Lo que debía ser una decisión interna terminó convertido en un verdadero incendio político. La Ministra de Seguridad María Trinidad Steinert quedó en el ojo del huracán tras exigir la salida de la subdirectora de inteligencia de la PDI, desatando una crisis que hoy golpea de lleno al Gobierno y deja al descubierto —sin filtro— sus debilidades.
Pero el problema ya no es solo la polémica decisión. El foco ahora apunta directamente a ella: ¿cómo llegó a un cargo de este nivel sin demostrar manejo político ni conducción estratégica? La pregunta, que hasta hace poco se murmuraba en pasillos, hoy se instala con fuerza brutal en el debate público.
Su pasado como fiscal en casos emblemáticos fue vendido como su gran carta de presentación. Sin embargo, hoy ese currículum parece quedar corto —muy corto— frente a un cargo que exige temple político, capacidad de articulación y manejo fino de crisis. Porque una cosa es litigar en tribunales y otra muy distinta es conducir el complejo entramado de la seguridad pública.

La intervención en la PDI no solo encendió alarmas: derechamente hizo explotar la confianza. En lugar de actuar con prudencia, la ministra optó por una jugada que muchos califican como torpe, apresurada y peligrosamente invasiva en un área altamente sensible como la inteligencia policial.
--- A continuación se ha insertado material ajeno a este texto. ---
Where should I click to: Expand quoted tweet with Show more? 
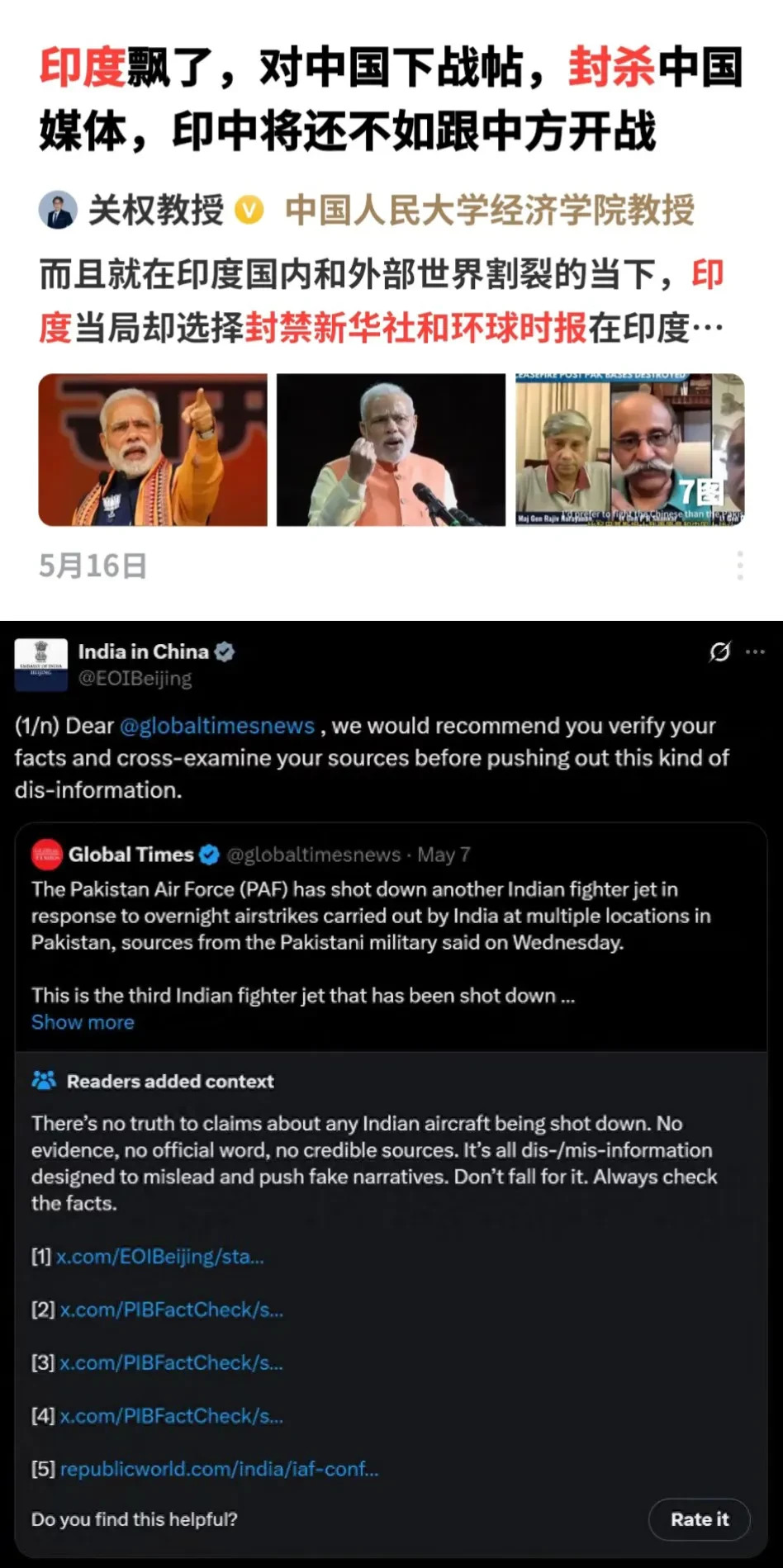point(83,1022)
Y como si el escenario no fuera lo suficientemente oscuro, la decisión de que el director general de la PDI exponga en la Cámara de Diputados en sesión secreta terminó por echar más bencina al fuego. Transparencia cero. Explicaciones, ninguna. El resultado: un clima de sospecha que crece minuto a minuto.
¿Qué se está escondiendo? ¿Qué tan grave es lo que ocurre al interior de la policía civil para que todo se maneje entre cuatro paredes? Las interrogantes se multiplican, mientras el Gobierno intenta —sin éxito— bajar la intensidad de una crisis que ya se le escapó de las manos.
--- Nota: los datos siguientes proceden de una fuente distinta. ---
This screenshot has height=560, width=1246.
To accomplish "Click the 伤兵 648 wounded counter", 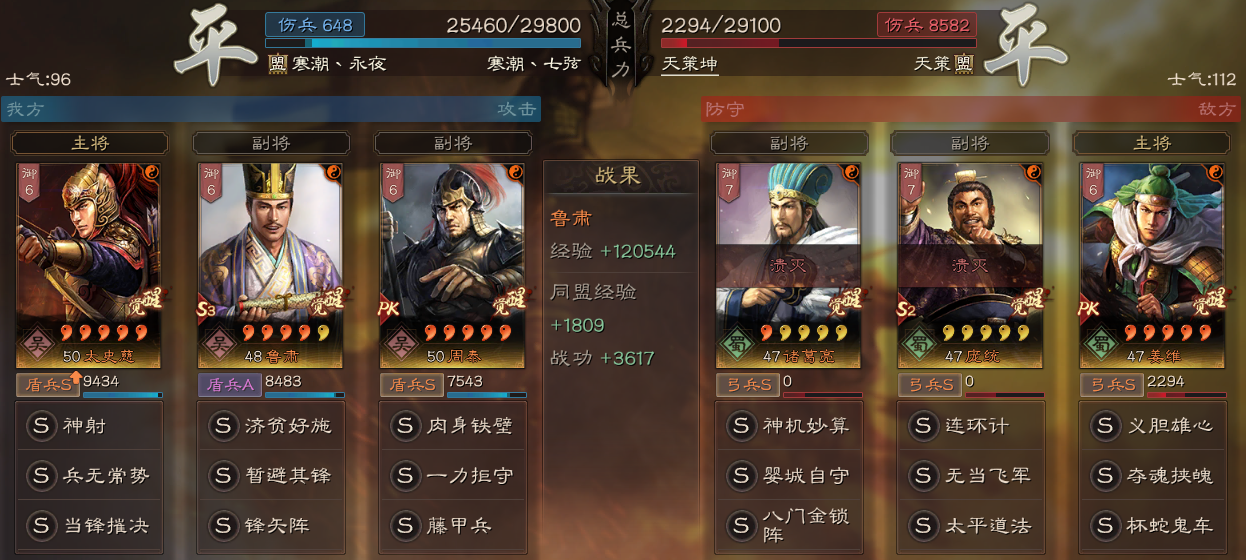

Pero hay un punto que termina de agravar el escenario: la realidad en la calle no acompaña en nada. A pesar de llevar poco tiempo en el cargo, lo cierto es que no se aprecian señales concretas de mejora en materia de seguridad. Los homicidios continúan marcando la pauta, los asaltos siguen siendo parte del día a día y la sensación de inseguridad no cede.
Y ahí es donde el contraste golpea con fuerza. Porque mientras en campaña se prometió un giro firme, rápido y efectivo en seguridad, hoy lo que predomina es la incertidumbre y la falta de resultados visibles en el corto plazo. La expectativa era alta. La respuesta, hasta ahora, parece insuficiente.
En el mundo político el diagnóstico comienza a ser lapidario: falta de liderazgo, decisiones erráticas y una conducción que no da el ancho. La ministra, lejos de afirmarse, aparece cada vez más debilitada y cuestionada incluso dentro de su propio sector.
Hoy, lo que está en juego ya no es solo un cargo dentro de la PDI. Es la credibilidad completa de la conducción en seguridad. Y en ese escenario, la gran duda ya no es si hubo un error… sino si la ministra está realmente capacitada para seguir en el puesto.
Porque mientras las decisiones se toman entre cuatro paredes y las explicaciones se esconden bajo secreto, en la calle la realidad sigue siendo brutal: delitos al alza, temor cotidiano y un Gobierno que no logra dar señales claras de control.
La pregunta ya no es incómoda, es inevitable: ¿cuánto tiempo más puede sostenerse una conducción que no muestra resultados y que, además, suma crisis sobre crisis?
En seguridad, los errores no se archivan. Se pagan. Y hoy, esa cuenta —para el Gobierno y su ministra— parece recién empezar.